What these players miss, however, is the fast track to rising up the grades. They need not submit themselves to bi-weekly indoor net sessions, questionable cross-training classes or soul-destroying fielding practice on bumpy football grounds in winter to earn the partiality of selectors.
All they need is a season in England: that mythical land of bulk runs, wickets, catches and actual games of cricket.
Those who stay at home watch ruefully as these winter cricket charlatans return to their clubs in the Australian summer, waltzing straight into their desired grade. That policy of ‘no pre-season, no selection?’ As with so many club cricket policies, there’s secret circumvention on offer. In this case, it’s a season in England.
While us lower grade paupers endure coercive semi-literate emails from middle-aged men – emails with dramatic ultimatums about the criticality of bleep tests, 2km time trials, and other mind-numbing cardio that allegedly holds the key to transforming the club’s ailing fortunes – players overseas remain exempt.
Later, many will discover that a season in England actually means consuming multiple pints in the pleasant dappled light of an English summer’s night between Tuesday and Friday, failing on Saturday against decent opposition, before hitting ‘sixty-odd’ in a village game on Sunday against a church congregation of truly gentle, elderly men.
Of course, news of that 60-odd will reach home at record speed, just like all the feats managed on Sunday in the villages of England, with outfields only slightly larger than a backyard in Melbourne’s western suburbs.
And so with the English season complete, the player returns to Australia, arriving at training mere days before round one. He is selected in a grade or two above his station via a WhatsApp exchange with the chairman of selectors – a nondescript white man who’s had a successful career in textiles, or something no one at the club understands. This man has received five messages throughout the summer, each regaling him with news of another fifty or fivefa*, context-free.
This is because, conveniently, context doesn’t really matter in Australian cricket: only numbers do.

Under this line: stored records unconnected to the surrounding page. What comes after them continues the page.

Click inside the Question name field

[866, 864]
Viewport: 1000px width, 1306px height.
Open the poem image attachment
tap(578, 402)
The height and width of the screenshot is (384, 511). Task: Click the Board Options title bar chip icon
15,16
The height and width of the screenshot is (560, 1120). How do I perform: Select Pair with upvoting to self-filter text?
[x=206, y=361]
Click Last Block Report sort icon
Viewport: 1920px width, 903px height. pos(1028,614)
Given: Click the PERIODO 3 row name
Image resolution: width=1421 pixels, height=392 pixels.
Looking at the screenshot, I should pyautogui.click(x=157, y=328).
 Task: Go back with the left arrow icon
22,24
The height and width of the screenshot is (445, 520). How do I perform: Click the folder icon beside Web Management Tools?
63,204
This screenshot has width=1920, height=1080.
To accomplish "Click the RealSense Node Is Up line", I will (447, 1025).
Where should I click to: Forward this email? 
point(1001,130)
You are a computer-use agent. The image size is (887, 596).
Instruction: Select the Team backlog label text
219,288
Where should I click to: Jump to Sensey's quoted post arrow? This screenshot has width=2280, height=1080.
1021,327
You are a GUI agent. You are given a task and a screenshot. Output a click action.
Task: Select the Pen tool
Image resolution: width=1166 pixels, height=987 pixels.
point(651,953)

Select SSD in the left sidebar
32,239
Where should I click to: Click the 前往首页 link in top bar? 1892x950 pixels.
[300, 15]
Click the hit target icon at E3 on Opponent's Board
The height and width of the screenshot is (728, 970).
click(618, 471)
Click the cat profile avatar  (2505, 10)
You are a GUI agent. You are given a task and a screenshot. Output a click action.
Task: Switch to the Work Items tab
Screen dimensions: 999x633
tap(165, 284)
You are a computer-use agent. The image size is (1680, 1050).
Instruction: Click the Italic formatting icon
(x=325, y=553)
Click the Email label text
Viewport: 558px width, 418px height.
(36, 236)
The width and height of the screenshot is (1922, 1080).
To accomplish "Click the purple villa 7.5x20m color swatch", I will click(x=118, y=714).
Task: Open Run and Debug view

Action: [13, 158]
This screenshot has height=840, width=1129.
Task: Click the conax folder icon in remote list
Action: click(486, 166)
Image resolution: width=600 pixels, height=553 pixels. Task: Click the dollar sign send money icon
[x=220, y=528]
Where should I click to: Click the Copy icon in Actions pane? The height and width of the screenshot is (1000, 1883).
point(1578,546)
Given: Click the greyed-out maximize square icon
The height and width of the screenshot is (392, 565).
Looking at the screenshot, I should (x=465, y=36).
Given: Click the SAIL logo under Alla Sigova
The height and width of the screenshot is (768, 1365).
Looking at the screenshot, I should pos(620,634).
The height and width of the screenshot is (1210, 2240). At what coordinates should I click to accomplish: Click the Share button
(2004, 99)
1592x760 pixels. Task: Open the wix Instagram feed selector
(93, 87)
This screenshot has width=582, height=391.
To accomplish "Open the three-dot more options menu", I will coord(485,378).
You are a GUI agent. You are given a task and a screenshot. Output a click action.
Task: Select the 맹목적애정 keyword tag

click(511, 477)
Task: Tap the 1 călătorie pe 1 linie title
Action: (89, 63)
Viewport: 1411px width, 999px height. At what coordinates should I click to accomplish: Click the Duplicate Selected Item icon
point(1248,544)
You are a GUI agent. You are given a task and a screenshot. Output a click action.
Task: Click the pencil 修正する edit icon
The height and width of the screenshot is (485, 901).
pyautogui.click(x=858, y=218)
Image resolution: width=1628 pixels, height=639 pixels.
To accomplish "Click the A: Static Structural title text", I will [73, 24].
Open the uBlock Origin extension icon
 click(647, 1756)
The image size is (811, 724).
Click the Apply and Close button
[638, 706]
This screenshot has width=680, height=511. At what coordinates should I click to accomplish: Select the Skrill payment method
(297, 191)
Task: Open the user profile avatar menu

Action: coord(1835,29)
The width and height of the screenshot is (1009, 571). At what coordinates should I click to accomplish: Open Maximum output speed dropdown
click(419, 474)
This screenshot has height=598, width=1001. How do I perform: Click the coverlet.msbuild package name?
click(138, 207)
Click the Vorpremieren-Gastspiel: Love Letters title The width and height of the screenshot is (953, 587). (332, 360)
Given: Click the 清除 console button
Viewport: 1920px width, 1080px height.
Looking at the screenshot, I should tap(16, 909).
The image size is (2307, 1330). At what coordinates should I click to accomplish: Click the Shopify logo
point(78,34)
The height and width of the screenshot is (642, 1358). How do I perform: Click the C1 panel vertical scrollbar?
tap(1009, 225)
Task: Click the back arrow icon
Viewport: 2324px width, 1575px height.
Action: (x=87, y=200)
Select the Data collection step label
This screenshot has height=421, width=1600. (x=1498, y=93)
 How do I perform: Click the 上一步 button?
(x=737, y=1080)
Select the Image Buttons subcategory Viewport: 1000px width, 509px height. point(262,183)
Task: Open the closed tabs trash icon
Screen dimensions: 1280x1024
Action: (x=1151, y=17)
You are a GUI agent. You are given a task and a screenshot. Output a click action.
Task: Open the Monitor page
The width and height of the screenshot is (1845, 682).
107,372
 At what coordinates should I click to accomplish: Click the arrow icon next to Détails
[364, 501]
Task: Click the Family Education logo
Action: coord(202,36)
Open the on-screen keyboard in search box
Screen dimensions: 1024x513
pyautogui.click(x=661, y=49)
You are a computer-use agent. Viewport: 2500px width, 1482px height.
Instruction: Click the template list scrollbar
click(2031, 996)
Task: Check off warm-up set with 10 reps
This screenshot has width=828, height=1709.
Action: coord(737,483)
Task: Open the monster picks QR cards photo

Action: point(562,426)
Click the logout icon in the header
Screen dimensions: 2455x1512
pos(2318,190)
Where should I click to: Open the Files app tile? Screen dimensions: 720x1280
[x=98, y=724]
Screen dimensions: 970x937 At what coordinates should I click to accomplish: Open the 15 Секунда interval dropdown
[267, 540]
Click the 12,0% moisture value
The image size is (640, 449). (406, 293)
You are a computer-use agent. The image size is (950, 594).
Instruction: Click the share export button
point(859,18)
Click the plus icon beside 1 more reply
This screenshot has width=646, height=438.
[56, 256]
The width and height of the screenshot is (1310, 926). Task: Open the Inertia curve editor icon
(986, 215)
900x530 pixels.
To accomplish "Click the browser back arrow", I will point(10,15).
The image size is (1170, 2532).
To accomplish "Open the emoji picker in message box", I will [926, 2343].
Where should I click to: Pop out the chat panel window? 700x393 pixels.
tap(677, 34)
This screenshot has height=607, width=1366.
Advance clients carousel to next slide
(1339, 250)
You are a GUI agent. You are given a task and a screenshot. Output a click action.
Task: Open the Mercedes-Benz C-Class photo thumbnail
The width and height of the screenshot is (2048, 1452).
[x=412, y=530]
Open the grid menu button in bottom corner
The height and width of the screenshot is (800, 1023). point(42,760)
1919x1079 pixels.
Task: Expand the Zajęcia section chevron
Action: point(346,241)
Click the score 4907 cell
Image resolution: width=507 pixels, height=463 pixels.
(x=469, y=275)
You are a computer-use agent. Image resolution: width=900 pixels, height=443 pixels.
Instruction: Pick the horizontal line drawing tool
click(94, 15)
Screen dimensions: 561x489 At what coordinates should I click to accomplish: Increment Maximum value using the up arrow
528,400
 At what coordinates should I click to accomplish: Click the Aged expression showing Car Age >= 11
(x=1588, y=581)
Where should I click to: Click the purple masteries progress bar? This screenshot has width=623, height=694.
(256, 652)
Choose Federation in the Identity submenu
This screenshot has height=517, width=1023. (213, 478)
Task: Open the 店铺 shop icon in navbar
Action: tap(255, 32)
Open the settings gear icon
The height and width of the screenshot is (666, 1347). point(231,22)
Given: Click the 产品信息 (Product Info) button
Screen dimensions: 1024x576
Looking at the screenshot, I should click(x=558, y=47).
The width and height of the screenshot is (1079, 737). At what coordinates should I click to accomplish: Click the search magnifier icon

Our hero swaggers back into training, his arrival a novelty for the existing pre-season group, who are already bored of the teammates they’ve endured hill sprints with for the best part of three months. He tells people he hit “a-thousand-runs-at-40-at-a-pound-a-run”, even though it was 800 runs in 32 games at 25. It is precisely three standard deviations above anything he’s achieved at home, but nobody questions it. He also mentions that the standard “actually isn’t that bad”, a point he makes to counter Australian cricketing exceptionalism, which still somehow exists even though England has bested them at international level more often than not for well over a decade.
He brings with him an assortment of strange looking kit. The stickers on his bat are unrecognisable to the average antipodean, a classic cricketer’s ploy to signify worldliness. Club-issued shorts will be replaced by his English club’s shorts, partly because it is universally understood that English cricket kit is aesthetically superior to Australian kit and also because he is now 8kg heavier than he was when he left, and these are the only shorts that fit him.
To cap off the image makeover, he subtly inserts a range of new linguistic idiosyncrasies, such as greeting people with a casual ‘y’alright?’, accompanied with a South London cadence for full effect.
Soon after he walks to the wicket, he’ll pop one up to gully; his casual forward press developed on tame UK wickets rudely interrupted by one that rears and takes the splice. And as he rides the boundary in the second innings, the sun beating down at 30-plus degrees, he thinks: “Maybe I should have done that cardio”.
But then he’ll think of the dappled light, and the pints, and the fifties against old men, and he’ll draft his email to his club secretary that evening, requesting another year in the UK. “How’s a pound a run?”
*We say ‘five-for’ over here, champ.